The toll on Jamaica and where Melissa is heading next

Before the storm even made landfall, the island suffered casualties. 

“I’m very sad to say that over the past few days in preparation of the storm, we’ve had three deaths,” Jamaica’s Minister of Health and Wellness Dr. the Hon. Chrisopher Tufton, MP, said. “Three deaths linked to cutting down of trees. And in one instance, electrocution because of or due to the cutting down of a tree.”

The hope is that evacuations will help save as many lives as possible, but the surrounding homes and buildings are at extreme risk of being decimated in the storm.  

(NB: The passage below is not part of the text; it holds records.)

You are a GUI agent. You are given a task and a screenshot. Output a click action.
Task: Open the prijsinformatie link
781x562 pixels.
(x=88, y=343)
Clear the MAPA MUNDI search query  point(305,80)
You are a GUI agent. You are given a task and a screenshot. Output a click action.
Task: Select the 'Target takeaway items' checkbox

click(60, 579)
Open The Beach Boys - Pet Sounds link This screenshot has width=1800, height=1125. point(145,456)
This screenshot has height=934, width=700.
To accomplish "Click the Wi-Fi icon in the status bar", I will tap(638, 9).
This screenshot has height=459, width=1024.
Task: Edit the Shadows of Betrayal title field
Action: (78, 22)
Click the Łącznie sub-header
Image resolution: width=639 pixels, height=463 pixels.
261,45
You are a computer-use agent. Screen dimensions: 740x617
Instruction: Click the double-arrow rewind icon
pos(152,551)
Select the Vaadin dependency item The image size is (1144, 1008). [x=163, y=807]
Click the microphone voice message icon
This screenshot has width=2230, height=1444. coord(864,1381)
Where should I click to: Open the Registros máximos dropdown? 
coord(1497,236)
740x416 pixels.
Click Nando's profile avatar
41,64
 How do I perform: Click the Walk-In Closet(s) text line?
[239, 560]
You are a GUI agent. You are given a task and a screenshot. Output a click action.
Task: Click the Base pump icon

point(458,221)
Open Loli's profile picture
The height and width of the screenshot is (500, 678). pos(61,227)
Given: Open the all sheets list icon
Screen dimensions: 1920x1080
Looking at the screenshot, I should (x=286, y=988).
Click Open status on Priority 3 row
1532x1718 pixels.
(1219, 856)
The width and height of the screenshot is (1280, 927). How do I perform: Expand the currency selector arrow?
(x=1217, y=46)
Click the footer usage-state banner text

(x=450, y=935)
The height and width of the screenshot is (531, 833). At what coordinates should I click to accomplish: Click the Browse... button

“There is no infrastructure in the region that can withstand a Category 5,” Prime Minister Andrew Holness said, according to The Associated Press. “The question now is the speed of recovery. That’s the challenge.”

Once the storm has passed over Jamaica, however, Melissa is forecast to strike eastern Cuba and parts of the Bahamas. As of now, it’s unlikely that the storm will make landfall in the U.S., but it does have the potential to impact Bermuda, Atlantic Canada, and Europe.

In fact, extreme weather currently conditions over Florida is actually helping to steer Melissa off toward the Northeast into the Atlantic and away from the U.S., said David Roth, a meteorologist with the National Weather Service’s Weather Prediction Center, in an interview with USA Today. On Monday, as Melissa made its approach toward Jamaica, the Southeast was hit with heavy rain that resulted in anywhere from 16-19 inches of water flooding areas in Central Florida. 

This system will now travel north along the East Coast throughout the week, bringing excessive rain to states like New Jersey and Maryland by Halloween—but nothing compared to the rainfall associated with  Melissa.